À travers ces deux types de dépassement de la logique comme critère de vérité, nous avons pu attribuer au langage une plus grande puissance en ce que la logique ne limite plus l'expression et ne définit pas le domaine de validité du logos. Tous les discours sont potentiellement acceptables ou du moins la logique n'est pas une limite du dire. On peut parler indépendamment de la logique, de ses restrictions et le discours ne perdera pas sa légitimité, mais pour que cela soit possible, il va falloir refonder d'autres critères, poser une autre conception du langage. Sinon, le seul pouvoir du langage sera celui de réduire l'adversaire au silence.

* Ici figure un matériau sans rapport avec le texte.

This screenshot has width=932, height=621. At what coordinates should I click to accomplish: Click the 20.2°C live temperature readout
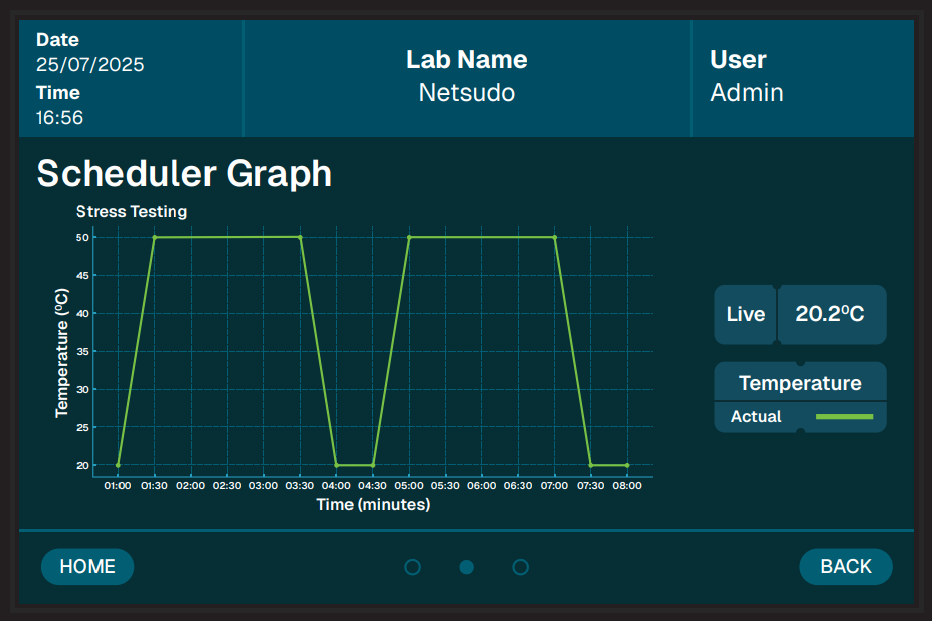831,314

Enfin, de cette analyse de la position de nos deux sophistes par rapport à la logique, nous avons vu que ce n'est pas tellement celle-ci qui est citiquée et remise en question comme un certain rapport du langage au monde ou plutôt que la logique est critiquée dans une certaine perspective ontologique et linguistique. Que ce soit dans le

cas des sophismes ou dans le cas des antilogies, ce qui rend les conceptions logiques de nos deux penseurs problématiques est qu'elles sont pensées par rapport à un contexte ontologique et langagier qui n'est pas l'adéquat. C'est en tant que la logique est soumise à une certaine conception de la vérité qui se construit par rapport à l'être que le sophisme et l'analogie peuvent être conçus comme des négations de la logique. Il va donc falloir repenser la nature du monde et le rapport que le langage entretient avec celle-ci. Il est donc temps à présent de s'attaquer au dernier bastion et sûrement le plus important d'un point de vue stratégique du critère de vérité: la réalité.